Texto apresentado:
A denúncia do contrato de trabalho do Imediato do navio Sotavento, André David, por parte da Cabo Verde Interilhas, por causa de uma queixa de sobrecarga horária – situação reportada em primeira-mão pelo Mindelinsite -, abriu uma crise entre os tripulantes e a direcção da empresa. Na sequência dessa medida laboral da CVI, o comandante Ildeberto Lopes pediu o seu desembarque em solidariedade ao colega, alegando não haver condições para continuar a exercer a função. Hoje, o Simetec, representante sindical da classe, considerou em conferência de imprensa que este desfecho é um sinal daquilo que está a acontecer nos transportes marítimos, sector que, diz, passa por uma completa desorganização à vista do Governo e das autoridades marítimas do país.
Segundo Tomás Aquino, é certo que os tripulantes do Sotavento – navio que faz ligações regulares entre as ilhas de Santiago, Fogo, Brava e Maio -, reclamaram das más condições de trabalho, nomeadamente da sobrecarga de horas a bordo deste navio. Este sindicalista exemplifica com relatos destes marítimos que mostram que chegam a trabalhar mais de 80 horas semanais, ultrapassando largamente o limite máximo estabelecido na lei e no contrato de trabalho, perante a passividade das autoridades. “A legislação laboral e os contratos de trabalho prevêem 44 horas semanais de trabalho, o que significa que estes marítimos estão a trabalhar quase que o dobro do tempo permitido. Esta situação, como é evidente, coloca em risco a vida dos passageiros e dos próprios tripulantes, razão pela qual reclamaram e exigiram melhorais nas suas condições de trabalho”, constata o presidente do Simetec.
Entretanto, prossegue, em respostas ás reivindicações dos marítimos, a direção da Cabo Verde Interilhas ordenou o despedimento do Imediato do Sotavento, que foi o porta-voz dos colegas deste navio junto do Comandante da embarcação. Mais, desencadeou um processo de transferência de outros tripulantes para outros navios da companhia, segundo Aquino numa clara tentativa de os intimidar e perseguir pelo facto de terem reclamado um direito que lhes assiste. “Esta transferência só não se concretizou porque um marinheiro chamou a atenção da direção da CVI para o facto de os substitutos desconhecerem o navio”.
Certo é que, na sequência do despedimento do Imediato, o Comandante pediu o seu desembarque, em solidariedade para com o colega que, de acordo com este sindicalista, foi demitido injusta e abusivamente. No contacto com a imprensa, Idelberto Lopes confirma que se sentiu desautorizado. “Entregaram a carta de demissão ao Imediato à minha frente, sem sequer me darem conhecimento. Também não fui ouvido pela direção da CVI”, diz o comandante, para quem não fazia sentido continuar como autoridade máxima de um navio porque não havia condições para tal. “Foi um desrespeito. Cabia ao Comandante do navio demitir o Imediato, no caso seu subalterno, a mando da companhia Cabo Verde Interilhas”.

Conjunto de dados:

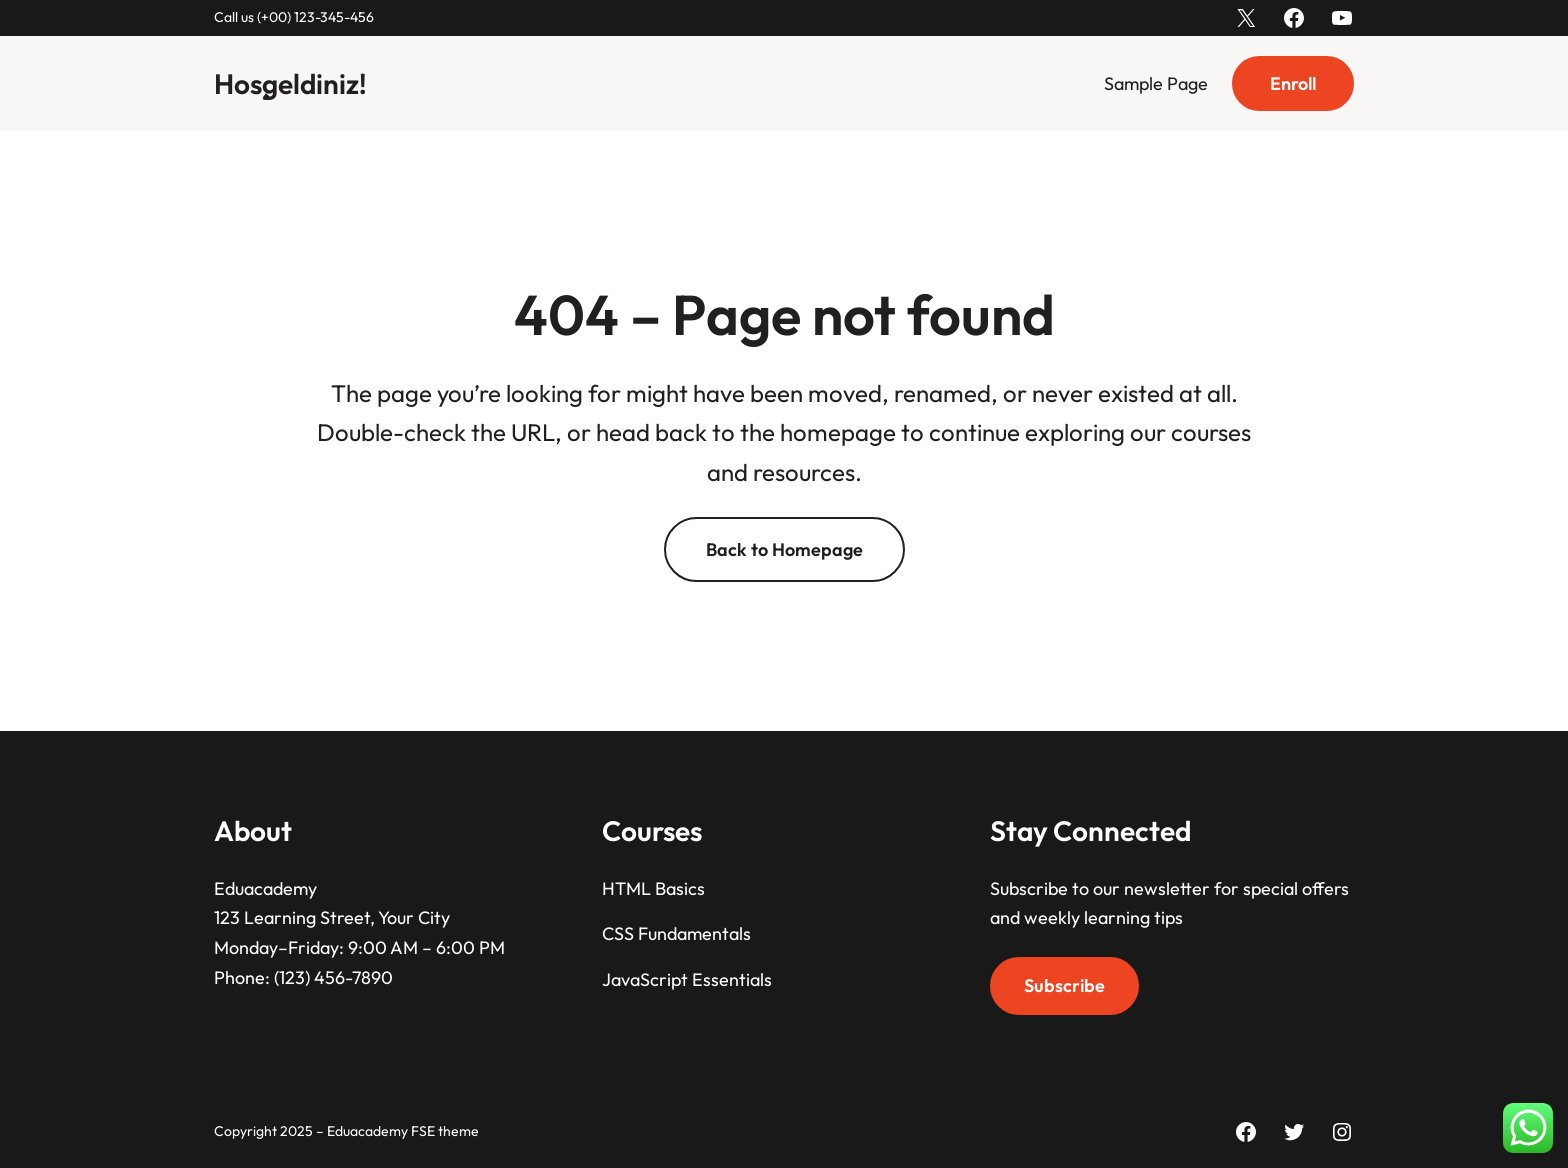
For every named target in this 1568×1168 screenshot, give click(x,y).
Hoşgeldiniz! (290, 83)
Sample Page (1156, 83)
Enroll (1293, 83)
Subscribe (1064, 985)
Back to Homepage (784, 549)
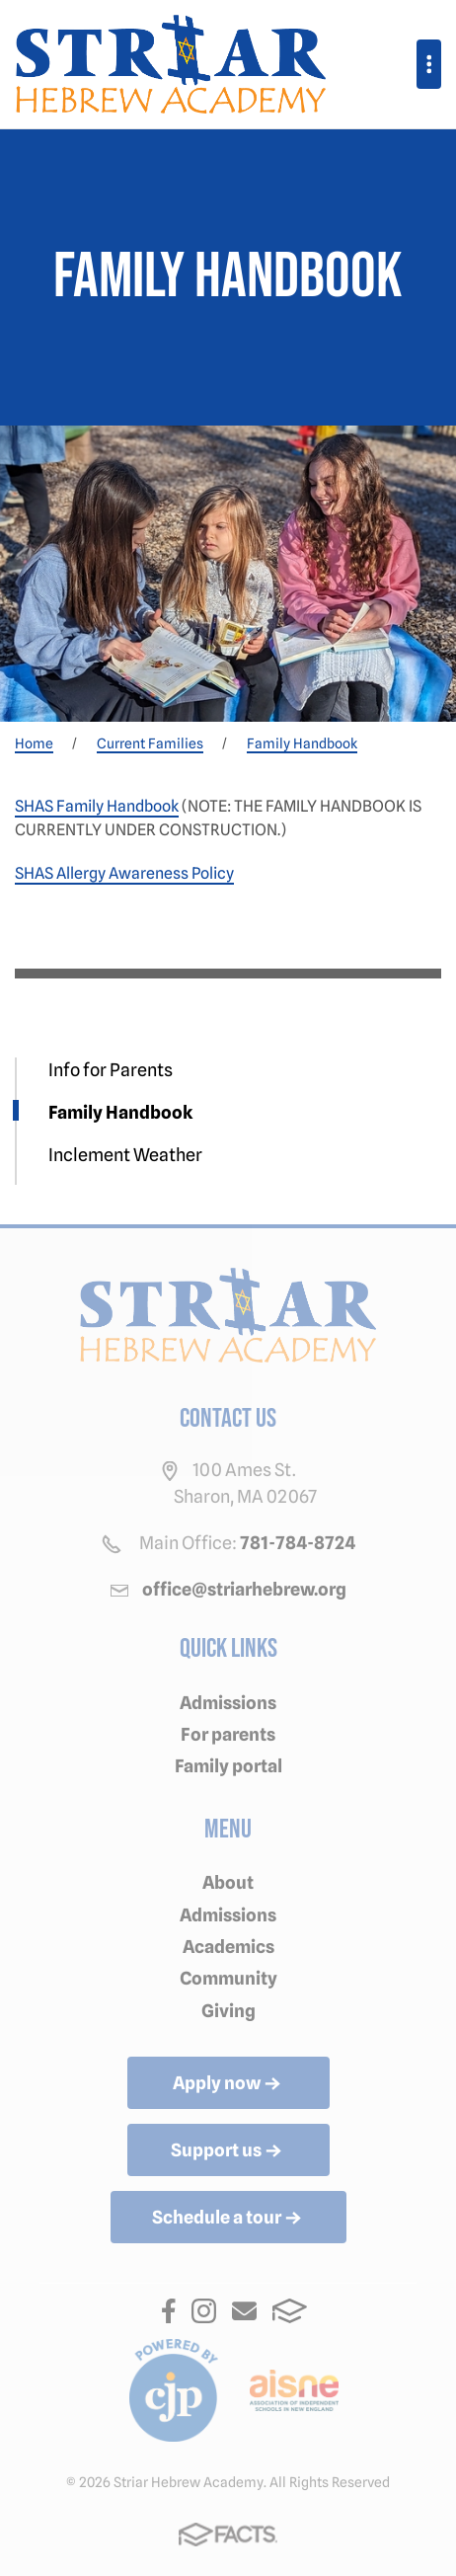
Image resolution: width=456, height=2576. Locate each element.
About (228, 1882)
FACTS (289, 2311)
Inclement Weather (125, 1154)
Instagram (203, 2311)
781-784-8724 (297, 1542)
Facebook (169, 2311)
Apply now (228, 2084)
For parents (228, 1734)
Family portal (228, 1766)
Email (244, 2311)
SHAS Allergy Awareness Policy (124, 873)
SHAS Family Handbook (97, 806)
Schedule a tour (228, 2218)
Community (228, 1978)
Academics (228, 1946)
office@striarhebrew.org (244, 1589)
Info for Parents (110, 1069)
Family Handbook (120, 1112)
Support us (228, 2151)
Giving (228, 2010)
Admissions (228, 1702)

Enunciado da tarefa:
Prossiga a notícia sobre o despedimento do Imediato do navio Sotavento, começando logo depois da última frase mostrada.

Resultado final:
Sobrecarga também no Interilhas
Segundo o presidente do Simetec, a reclamação dos tripulantes do Sotavento é idêntica a dos colegas do navio Interilhas, que faz a ligação diária entre São Vicente e Santo Antão. Também eles queixam de sobrecarga do horário de trabalho, pelo que alerta as autoridades marítimas com competência de fiscalização nesta matéria, mas sobretudo o Governo, para a violação do Direito Laboral vigente no país por parte da CVI, como também para a atitude de submeter os seus trabalhadores a uma excessiva carga laboral, colocando em risco a vida das pessoas.
“Face a atitude da CVI, que tem contado com a permissão e passividade das autoridades marítimas nacionais, a direção do Simetec denuncia, publicamente, e repudia tais práticas, por as mesmas se configurarem trabalho forcado em pleno século XXI. Para além desta denúncia, iremos tudo fazer na defesa dos direitos do Imediato despedido, bem assim dos restantes tripulantes e trabalhadores da empresa”, promete o presidente do Simetec, que aproveita para apelar todos os marítimos nacionais, principalmente os que trabalham nos restantes navios da companha, a solidarizarem com o colega despedido.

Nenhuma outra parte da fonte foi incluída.